WORK TO BE COMPLETED: A stretch of the entries below is to be set down exactly, running from the line with "Task: Confirm the dialog with OK" through the line with "The image size is (699, 526).", both included, and no other line.

INPUT MATERIAL:

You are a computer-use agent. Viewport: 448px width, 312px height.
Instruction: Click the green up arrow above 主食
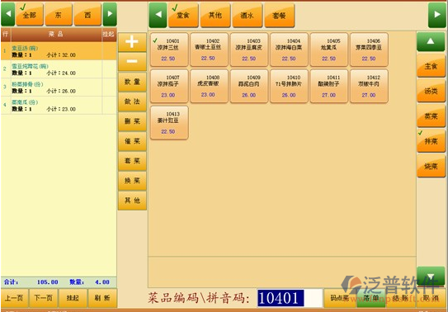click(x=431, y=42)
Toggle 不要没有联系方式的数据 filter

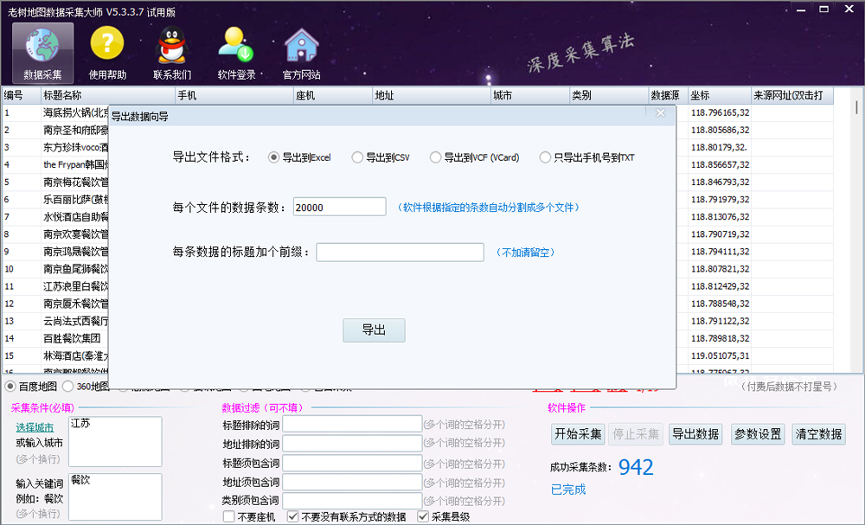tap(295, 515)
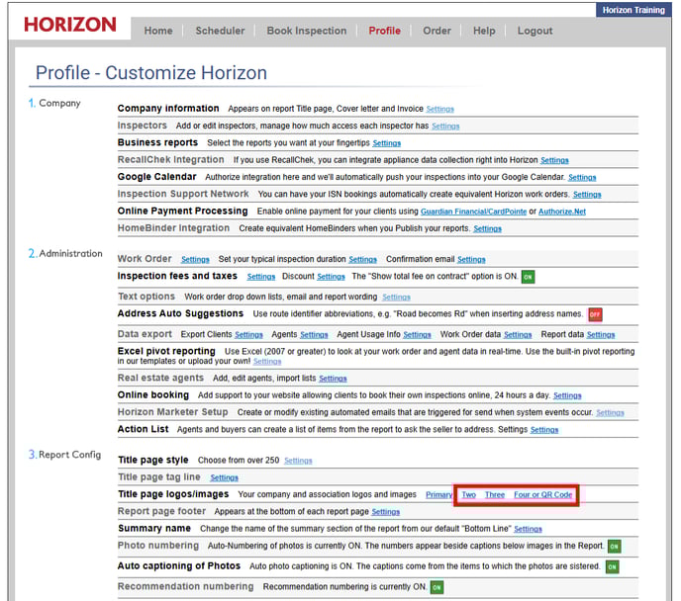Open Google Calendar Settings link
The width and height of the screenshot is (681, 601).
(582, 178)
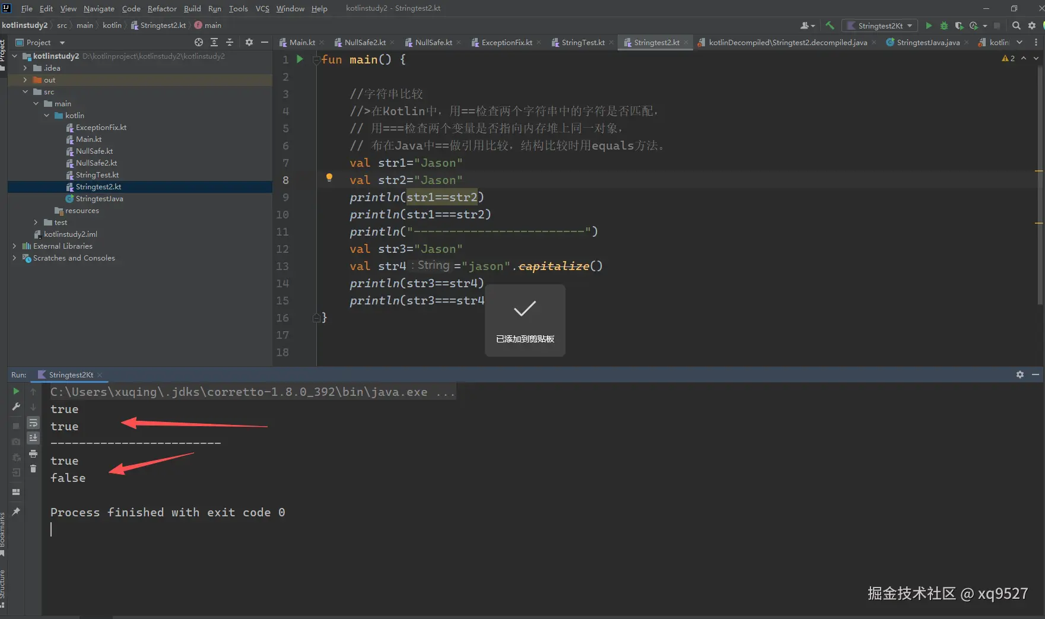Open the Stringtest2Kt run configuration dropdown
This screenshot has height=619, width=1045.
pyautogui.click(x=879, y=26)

...

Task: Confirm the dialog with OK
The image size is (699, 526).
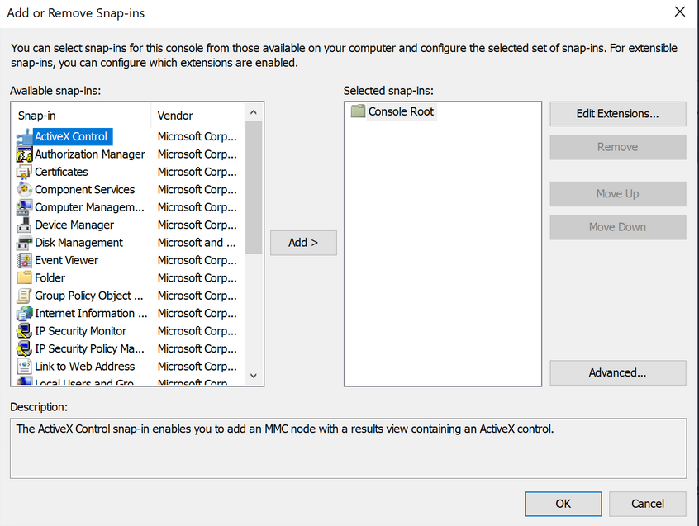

THE ANSWER:
Task: Confirm the dialog with OK
The image size is (699, 526).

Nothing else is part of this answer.